Il biologico doveva arrivare al 100% invece la percentuale attuale è del 61%; la plastica doveva essere del tutto eliminata invece i piatti di ceramica tra i tavoli della scuola materna non sono ancora arrivati. Proprio per ottenere ciò che era stato promesso ma che ancora non è stato del tutto ottenuto, il Coordinamento delle commissioni mense scolastiche di Bologna, formato da un gruppo di genitori che dal novembre 2011 è interessato a migliorare la qualità delle mense scolastiche dei propri figli, ha indetto un nuovo sciopero “del panino” per venerdì 21 novembre.
Dopo quello del 5 maggio, in cui i genitori invitarono i figli a rifiutare il cibo della mensa, se ne prospetta un altro per ottenere tutto quello che ancora non è stato ottenuto. “Non è più sufficiente che il sindaco Virginio Merola risponda che ‘lo farà’ – spiegano i membri del coordinamento mediante un comunicato stampa-. Non crediamo più nelle promesse, ma vogliamo fatti”. L’Osservatorio mense conferma lo sciopero del 21 novembre con le seguenti richieste:
1) Tariffe più basse. Il sistema tariffario del futuro dovrà essere pesantemente rivisto: dovrebbe diventare a consumo puro e non superare i 5,32 € (ad oggi effettivo costo del pasto per il Comune). Saremo soddisfatti solo se vedremo la convocazione straordinaria del Consiglio Comunale che porti all’ordine del giorno la delibera sulle nuove tariffe così come indicato.

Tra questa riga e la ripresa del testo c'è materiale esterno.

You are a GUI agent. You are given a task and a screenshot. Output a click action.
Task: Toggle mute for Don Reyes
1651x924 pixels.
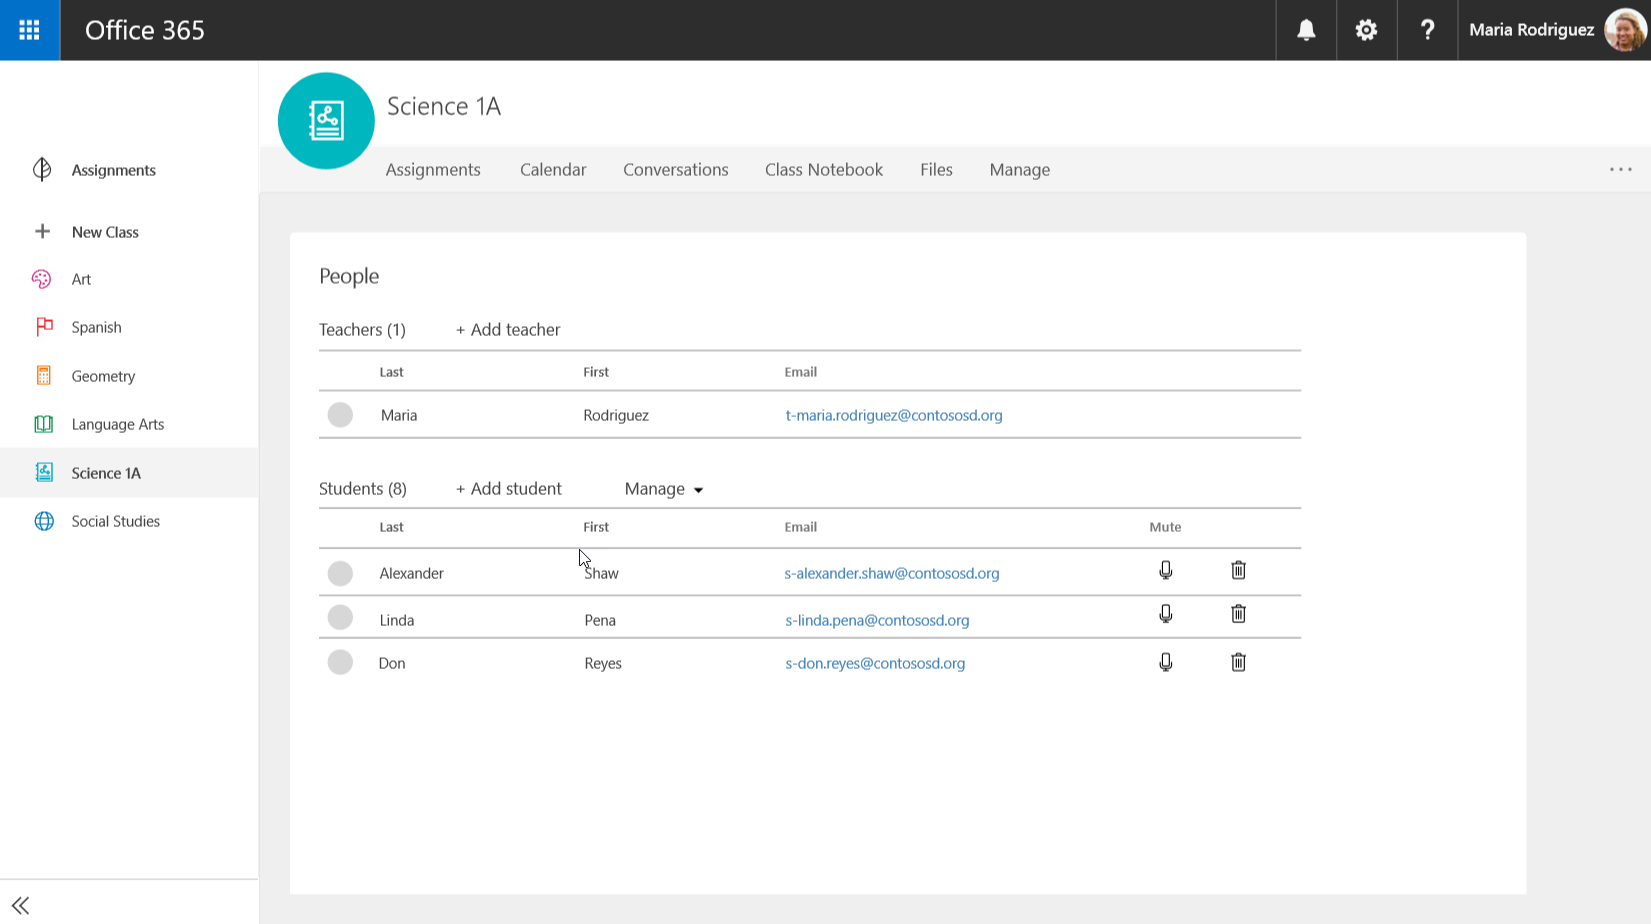click(1165, 662)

2) Restituzione credito delle famiglie di 5,6 milioni da parte dei soci privati di Seribo (Camst e Elior). Ai soci privati e in particolare a CAMST, una delle Cooperative sociali che maggiormente hanno influenzato la storia del lavoro e dello sviluppo della città di Bologna, si chiede non di riscuotere ma di restituire ai genitori dei bambini bolognesi e alla città intera quei profitti che dovevano essere investiti fin dall’inizio nella costruzione dei nuovi centri pasti. La società cooperativa ha sempre dichiarato di voler agire sul mercato senza fini di lucro individuale. Ribadiamo che, su questo fronte, saremo soddisfatti solo se vedremo il Comune uscire dall’assemblea dei soci del 18 novembre con un assegno da 5,6 milioni di euro a titolo di risarcimento per mancati investimenti, a tanto ammonta il credito della città e delle famiglie.
3) Nuovo contratto con significativo miglioramento del servizio tale da includere il documento di capitolato “la mensa che vorremmo”(menù migliori, più biologico, più controlli e partecipazione nella gestione da parte dei genitori). I tempi per bandire la gara sono ormai strettissimi e la questione con i soci privati va risolta nel più breve tempo possibile senza perdite di denaro pubblico. E poi vogliamo vedere un serio bando di gara, che apra alla concorrenza e imponga elevati livelli di qualità.